> _What you are asked to do_:
Retype each entry. Leave every word as it is.

Records from a data source:

+ + + + + + +

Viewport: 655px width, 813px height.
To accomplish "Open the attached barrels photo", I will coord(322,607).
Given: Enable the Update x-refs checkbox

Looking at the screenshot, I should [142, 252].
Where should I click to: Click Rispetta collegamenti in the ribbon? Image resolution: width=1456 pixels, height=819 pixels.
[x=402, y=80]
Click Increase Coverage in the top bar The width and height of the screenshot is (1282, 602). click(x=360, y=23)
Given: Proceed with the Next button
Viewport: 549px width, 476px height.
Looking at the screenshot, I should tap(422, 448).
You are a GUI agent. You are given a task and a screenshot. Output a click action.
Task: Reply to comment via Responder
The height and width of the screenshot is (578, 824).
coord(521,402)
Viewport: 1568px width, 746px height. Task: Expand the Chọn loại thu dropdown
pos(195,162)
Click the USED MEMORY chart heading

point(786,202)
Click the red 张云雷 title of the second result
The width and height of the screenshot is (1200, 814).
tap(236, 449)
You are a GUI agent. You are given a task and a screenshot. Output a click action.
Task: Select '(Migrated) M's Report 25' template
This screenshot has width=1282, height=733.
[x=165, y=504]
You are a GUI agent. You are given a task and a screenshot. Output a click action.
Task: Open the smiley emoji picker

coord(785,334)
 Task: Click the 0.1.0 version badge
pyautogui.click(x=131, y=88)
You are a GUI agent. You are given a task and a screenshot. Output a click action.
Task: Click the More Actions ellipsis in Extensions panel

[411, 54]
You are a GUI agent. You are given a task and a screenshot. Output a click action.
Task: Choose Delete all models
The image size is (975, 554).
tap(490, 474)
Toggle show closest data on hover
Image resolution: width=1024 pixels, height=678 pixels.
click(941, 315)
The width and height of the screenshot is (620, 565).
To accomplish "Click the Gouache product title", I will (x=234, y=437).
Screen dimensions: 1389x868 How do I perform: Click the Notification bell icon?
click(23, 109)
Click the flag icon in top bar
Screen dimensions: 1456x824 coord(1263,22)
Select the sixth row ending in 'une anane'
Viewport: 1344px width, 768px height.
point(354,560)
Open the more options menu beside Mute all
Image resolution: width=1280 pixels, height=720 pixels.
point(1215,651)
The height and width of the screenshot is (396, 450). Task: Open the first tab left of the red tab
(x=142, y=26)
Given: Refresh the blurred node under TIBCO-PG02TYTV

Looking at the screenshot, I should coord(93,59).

+ + + + + + +

> _Task result_:
Viewport: 655px width, 813px height.
To accomplish "Open the attached barrels photo", I will coord(322,607).
Given: Enable the Update x-refs checkbox

Looking at the screenshot, I should [142, 252].
Where should I click to: Click Rispetta collegamenti in the ribbon? Image resolution: width=1456 pixels, height=819 pixels.
[x=402, y=80]
Click Increase Coverage in the top bar The width and height of the screenshot is (1282, 602). click(x=360, y=23)
Given: Proceed with the Next button
Viewport: 549px width, 476px height.
Looking at the screenshot, I should tap(422, 448).
You are a GUI agent. You are given a task and a screenshot. Output a click action.
Task: Reply to comment via Responder
The height and width of the screenshot is (578, 824).
coord(521,402)
Viewport: 1568px width, 746px height. Task: Expand the Chọn loại thu dropdown
pos(195,162)
Click the USED MEMORY chart heading

point(786,202)
Click the red 张云雷 title of the second result
The width and height of the screenshot is (1200, 814).
tap(236, 449)
You are a GUI agent. You are given a task and a screenshot. Output a click action.
Task: Select '(Migrated) M's Report 25' template
This screenshot has width=1282, height=733.
[x=165, y=504]
You are a GUI agent. You are given a task and a screenshot. Output a click action.
Task: Open the smiley emoji picker

coord(785,334)
 Task: Click the 0.1.0 version badge
pyautogui.click(x=131, y=88)
You are a GUI agent. You are given a task and a screenshot. Output a click action.
Task: Click the More Actions ellipsis in Extensions panel

[411, 54]
You are a GUI agent. You are given a task and a screenshot. Output a click action.
Task: Choose Delete all models
The image size is (975, 554).
tap(490, 474)
Toggle show closest data on hover
Image resolution: width=1024 pixels, height=678 pixels.
click(941, 315)
The width and height of the screenshot is (620, 565).
To accomplish "Click the Gouache product title", I will (x=234, y=437).
Screen dimensions: 1389x868 How do I perform: Click the Notification bell icon?
click(23, 109)
Click the flag icon in top bar
Screen dimensions: 1456x824 coord(1263,22)
Select the sixth row ending in 'une anane'
Viewport: 1344px width, 768px height.
point(354,560)
Open the more options menu beside Mute all
Image resolution: width=1280 pixels, height=720 pixels.
point(1215,651)
The height and width of the screenshot is (396, 450). Task: Open the first tab left of the red tab
(x=142, y=26)
Given: Refresh the blurred node under TIBCO-PG02TYTV

Looking at the screenshot, I should coord(93,59).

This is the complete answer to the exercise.